La catena di infezione parte da una email costruita con temi legali e amministrativi, pensata per convincere il destinatario a cliccare su un link e scaricare un archivio. Un dettaglio rilevante è l’uso di un servizio di file sharing pubblico come PixelDrain, utile agli attaccanti per aggirare controlli basati sulla reputazione dei domini e ridurre la probabilità di blocco automatico. Il bersaglio, secondo le informazioni disponibili, ricopriva un ruolo senior in ambito legale e policy con visibilità su procurement e meccanismi finanziari, quindi un profilo ad alto valore per intelligence e accesso a processi interni.
Una volta scaricato il file, l’attacco utilizza una sequenza multilivello di archivi compressi. All’interno dello ZIP è presente un RAR che contiene un file 7-Zip protetto da password. Questa stratificazione aumenta l’attrito per i sistemi di scansione e per gli strumenti di sicurezza che analizzano gli allegati. Nel pacchetto finale compare un eseguibile camuffato da documento, sfruttando la tecnica della doppia estensione, ad esempio pdf.exe, per indurre l’utente a credere di aprire un PDF.
L’esecuzione porta all’installazione di un pacchetto MSI che distribuisce RMS Remote Manipulator System, un software di controllo remoto che abilita accesso persistente, condivisione desktop e trasferimento file. L’impiego di strumenti legittimi o semi-legittimi rientra nelle strategie living off the land, spesso più difficili da rilevare per gli antivirus tradizionali, soprattutto quando configurati per operare in modo silenzioso.
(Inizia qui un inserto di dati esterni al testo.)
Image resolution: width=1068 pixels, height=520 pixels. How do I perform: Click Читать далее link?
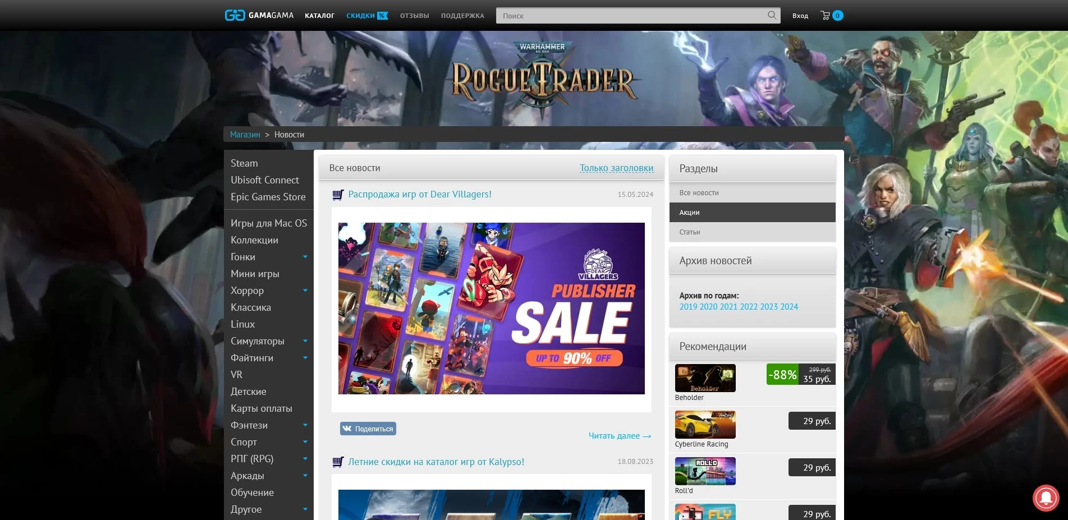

L’uso di RMS è coerente con schemi già osservati in campagne precedenti, dove lo stesso attore ha fatto ricorso anche ad altri strumenti di accesso remoto e a trojan per il controllo dei sistemi. Il quadro complessivo evidenzia come la sicurezza email, la protezione contro archivi annidati e il monitoraggio di installazioni MSI sospette siano punti chiave per ridurre il rischio nelle organizzazioni finanziarie europee.